Inferences for Counts and Proportions

A. Recall: binary variables

1. Usual setup

   We might think of samples as n independent trials. Each trial results in either "success" or "failure", and the chance of a success each time is p (the parameter) and our outcomes/results are called p-hat (the statistic, the sample proportion)

   In Chapter 7, we make inferences based on the sampling distribution of the proportion, p.

2. Recall (from Chapter 4)

   The sample proportion p-hat is an unbiased estimator of the population proportion p.

   And the standard deviation of the proportion is sqrt( p (1-p) / n).

   And for large samples, the distribution of p-hat will approximately be normal.

B. One population proportion

1. Method

   Suppose a simple random sample of size n is drawn from a large population in which there are a proportion p of successes. Let p-hat be the observed proportion of successes in the sample.

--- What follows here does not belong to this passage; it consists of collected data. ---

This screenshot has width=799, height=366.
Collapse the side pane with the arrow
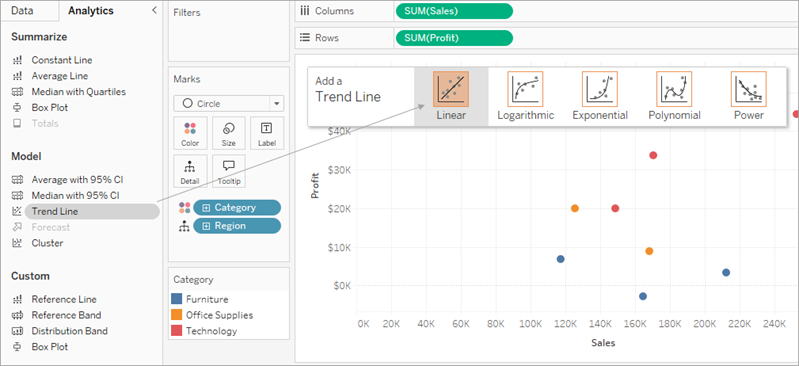pyautogui.click(x=154, y=10)
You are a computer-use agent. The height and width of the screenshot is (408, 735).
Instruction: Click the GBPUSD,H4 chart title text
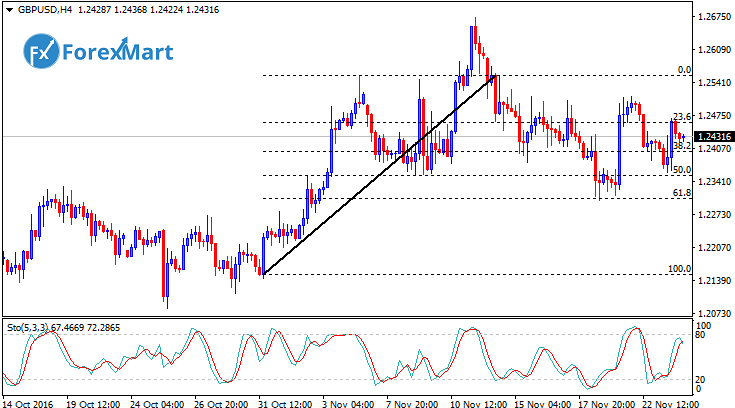[41, 9]
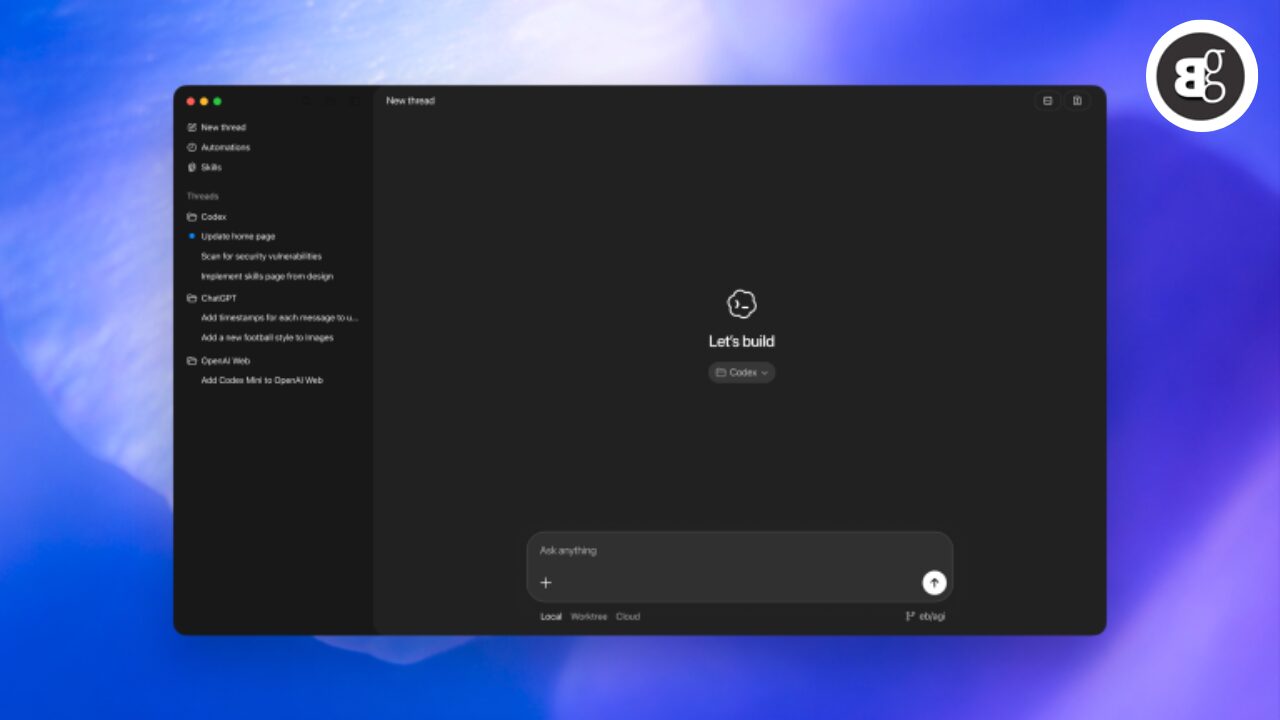Screen dimensions: 1280x720
Task: Click the Skills icon in sidebar
Action: (192, 168)
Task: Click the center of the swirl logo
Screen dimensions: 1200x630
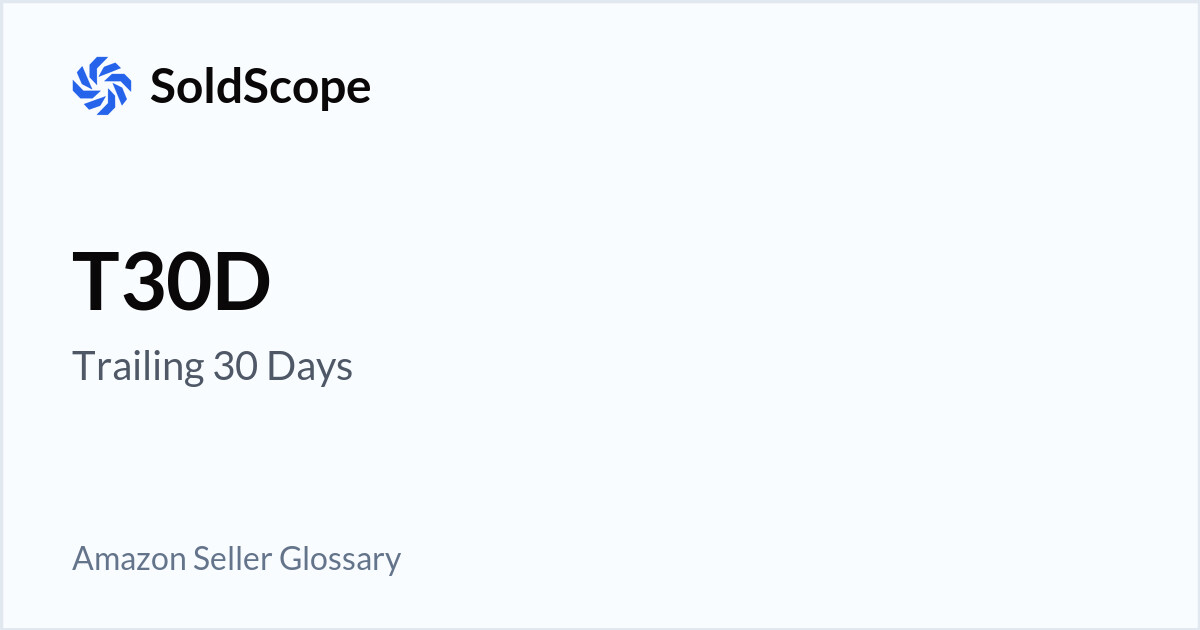Action: pyautogui.click(x=102, y=85)
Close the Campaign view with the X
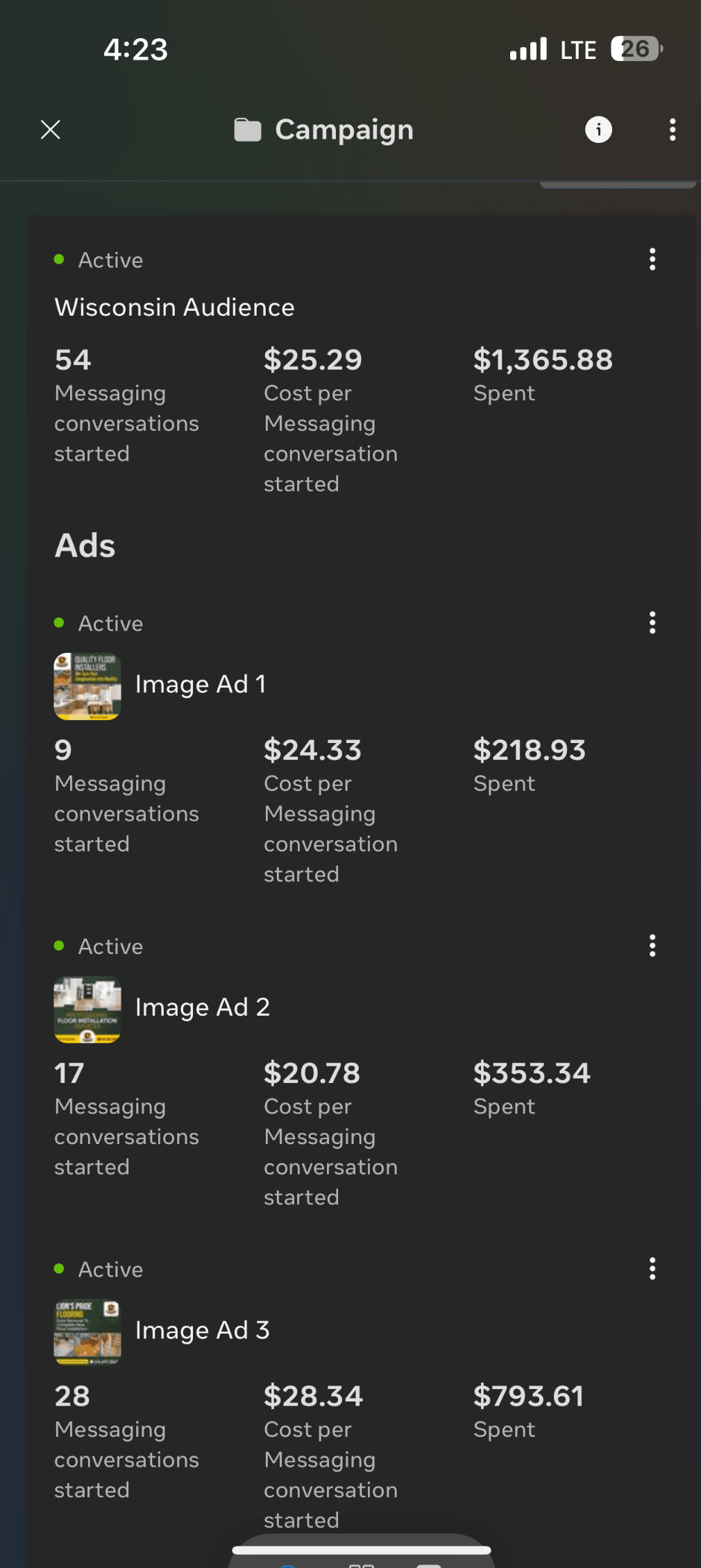 (51, 130)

   Then, if the true p is unknown, the approximate standard error is sqrt( phat x (1-phat) / n), and this can be used for confidence intervals.

   On the other hand, if the true p is given (such as by a null hypothesis), use the true p to compute the standard deviation.

2. Example - Confidence Interval

   Suppose a simple random sample of 100 students were drawn from UCLA. In this sample, 37 were women. Find a 95% confidence interval for the percent of women at UCLA.

   The estimated percentage of women at UCLA is 37%; the estimated standard error is sqrt(.37 x .63 / 100) x 100% = 4.83%. For a 95% confidence interval, z = 1.96. Thus, the 95% interval is 37% +/- (1.96)(4.83)% = (27.5%, 46.5%).

   Note that the data are from a SRS. The population (UCLA students is at least 10 times as large as the sample). And n*p and n*(1-p) are larger than 10.

3. Example - Hypothesis test

   A researcher wants to test the hypothesis that 50% of UCLA students are women. What is the resulting p-value?

   Here, the null hypothesis is that 50% of UCLA students are women (and that the difference between 37% and 50% is due to chance). If the null were true, the expected percentage would be 50%, and the standard error would be sqrt(.50 x .50 / 100) x 100% = 5%. Then, z = (37-50)/5 = -2.6, and p is 1/2 of 1 percent.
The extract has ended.